• **Your assignment**
Produce word for word the lines of the data below running from the one that has "Instruction: Click 'within" to the one that has "Task: Click the Response Body label", inclusive, and no others.

• **Data**
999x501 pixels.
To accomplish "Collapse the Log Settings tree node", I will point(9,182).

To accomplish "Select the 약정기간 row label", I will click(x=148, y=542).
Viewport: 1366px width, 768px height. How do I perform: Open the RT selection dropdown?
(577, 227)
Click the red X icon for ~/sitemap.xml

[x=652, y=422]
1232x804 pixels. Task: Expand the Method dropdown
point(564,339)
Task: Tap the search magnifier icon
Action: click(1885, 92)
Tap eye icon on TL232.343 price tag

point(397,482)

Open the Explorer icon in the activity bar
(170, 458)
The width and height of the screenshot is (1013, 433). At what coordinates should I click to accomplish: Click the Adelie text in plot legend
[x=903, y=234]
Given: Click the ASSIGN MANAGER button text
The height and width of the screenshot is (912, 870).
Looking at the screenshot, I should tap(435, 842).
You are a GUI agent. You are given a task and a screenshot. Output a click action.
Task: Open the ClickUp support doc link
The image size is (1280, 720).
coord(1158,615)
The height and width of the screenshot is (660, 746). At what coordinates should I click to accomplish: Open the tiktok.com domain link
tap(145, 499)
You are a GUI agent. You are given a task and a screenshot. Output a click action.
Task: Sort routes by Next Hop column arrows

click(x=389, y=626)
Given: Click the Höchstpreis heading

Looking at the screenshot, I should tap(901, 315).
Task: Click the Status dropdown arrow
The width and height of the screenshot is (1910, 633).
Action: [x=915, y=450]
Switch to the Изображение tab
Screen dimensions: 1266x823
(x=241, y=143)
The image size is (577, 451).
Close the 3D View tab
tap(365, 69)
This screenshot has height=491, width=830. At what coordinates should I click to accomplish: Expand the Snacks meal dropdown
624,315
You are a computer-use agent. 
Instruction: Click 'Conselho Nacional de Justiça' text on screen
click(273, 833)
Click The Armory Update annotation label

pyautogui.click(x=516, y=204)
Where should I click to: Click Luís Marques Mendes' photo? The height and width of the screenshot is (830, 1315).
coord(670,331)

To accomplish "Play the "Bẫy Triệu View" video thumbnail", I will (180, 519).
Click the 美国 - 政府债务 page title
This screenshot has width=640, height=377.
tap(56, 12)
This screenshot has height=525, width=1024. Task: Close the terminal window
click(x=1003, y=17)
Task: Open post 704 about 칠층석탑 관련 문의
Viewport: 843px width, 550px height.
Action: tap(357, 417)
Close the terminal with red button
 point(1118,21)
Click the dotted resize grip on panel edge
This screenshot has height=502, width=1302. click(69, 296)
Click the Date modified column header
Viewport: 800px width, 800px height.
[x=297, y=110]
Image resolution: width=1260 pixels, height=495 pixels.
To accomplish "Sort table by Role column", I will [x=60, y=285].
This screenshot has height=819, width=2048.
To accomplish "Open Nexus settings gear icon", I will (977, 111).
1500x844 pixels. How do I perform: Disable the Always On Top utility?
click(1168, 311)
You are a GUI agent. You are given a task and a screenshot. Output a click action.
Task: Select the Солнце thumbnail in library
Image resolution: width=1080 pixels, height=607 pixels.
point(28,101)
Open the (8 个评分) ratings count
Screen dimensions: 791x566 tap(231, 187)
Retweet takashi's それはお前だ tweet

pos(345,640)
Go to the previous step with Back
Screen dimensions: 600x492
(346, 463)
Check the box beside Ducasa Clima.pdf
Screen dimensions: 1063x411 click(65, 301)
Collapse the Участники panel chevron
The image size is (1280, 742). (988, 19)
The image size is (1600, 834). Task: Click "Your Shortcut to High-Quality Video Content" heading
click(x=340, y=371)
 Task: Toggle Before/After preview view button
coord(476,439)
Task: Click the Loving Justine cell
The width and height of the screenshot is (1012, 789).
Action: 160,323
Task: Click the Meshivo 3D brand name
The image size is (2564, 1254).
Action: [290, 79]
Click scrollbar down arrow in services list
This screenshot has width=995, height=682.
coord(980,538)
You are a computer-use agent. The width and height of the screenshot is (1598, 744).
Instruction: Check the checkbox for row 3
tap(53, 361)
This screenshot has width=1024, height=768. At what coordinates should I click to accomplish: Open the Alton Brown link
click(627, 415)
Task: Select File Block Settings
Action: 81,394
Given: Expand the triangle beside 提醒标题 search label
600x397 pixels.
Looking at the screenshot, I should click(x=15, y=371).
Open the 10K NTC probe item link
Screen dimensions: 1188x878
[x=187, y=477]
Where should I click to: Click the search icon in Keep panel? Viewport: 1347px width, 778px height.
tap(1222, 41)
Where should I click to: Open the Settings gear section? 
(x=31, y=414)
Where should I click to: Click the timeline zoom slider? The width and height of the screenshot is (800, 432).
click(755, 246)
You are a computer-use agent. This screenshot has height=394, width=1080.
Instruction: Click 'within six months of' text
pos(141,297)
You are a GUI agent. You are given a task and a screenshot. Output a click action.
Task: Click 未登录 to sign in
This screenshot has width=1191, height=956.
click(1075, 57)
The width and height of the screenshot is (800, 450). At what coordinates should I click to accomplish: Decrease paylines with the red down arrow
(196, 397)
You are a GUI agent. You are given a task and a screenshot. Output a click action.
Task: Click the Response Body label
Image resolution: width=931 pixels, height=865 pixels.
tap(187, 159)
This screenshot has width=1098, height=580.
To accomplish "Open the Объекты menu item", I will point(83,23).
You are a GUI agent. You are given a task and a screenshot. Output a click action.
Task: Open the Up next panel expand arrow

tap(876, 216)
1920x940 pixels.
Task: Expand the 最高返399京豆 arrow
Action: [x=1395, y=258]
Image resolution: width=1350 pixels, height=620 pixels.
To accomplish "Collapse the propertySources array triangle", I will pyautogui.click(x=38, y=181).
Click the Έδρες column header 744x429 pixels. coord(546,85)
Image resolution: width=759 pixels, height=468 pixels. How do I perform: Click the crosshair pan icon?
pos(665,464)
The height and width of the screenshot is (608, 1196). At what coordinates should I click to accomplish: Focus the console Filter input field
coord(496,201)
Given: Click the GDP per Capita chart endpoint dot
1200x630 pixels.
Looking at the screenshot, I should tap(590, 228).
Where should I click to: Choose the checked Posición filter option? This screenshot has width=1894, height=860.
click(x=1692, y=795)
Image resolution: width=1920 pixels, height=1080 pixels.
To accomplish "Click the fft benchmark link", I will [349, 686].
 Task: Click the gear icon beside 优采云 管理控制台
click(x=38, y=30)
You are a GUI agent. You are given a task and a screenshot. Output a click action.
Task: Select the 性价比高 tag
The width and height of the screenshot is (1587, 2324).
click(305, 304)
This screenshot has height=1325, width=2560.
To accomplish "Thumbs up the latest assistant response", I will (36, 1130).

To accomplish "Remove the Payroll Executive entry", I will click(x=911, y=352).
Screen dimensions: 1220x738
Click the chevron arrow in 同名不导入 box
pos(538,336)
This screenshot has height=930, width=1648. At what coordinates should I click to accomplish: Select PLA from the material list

• **Task answer**
Instruction: Click 'within six months of' text
pos(141,297)
You are a GUI agent. You are given a task and a screenshot. Output a click action.
Task: Click 未登录 to sign in
This screenshot has width=1191, height=956.
click(1075, 57)
The width and height of the screenshot is (800, 450). At what coordinates should I click to accomplish: Decrease paylines with the red down arrow
(196, 397)
You are a GUI agent. You are given a task and a screenshot. Output a click action.
Task: Click the Response Body label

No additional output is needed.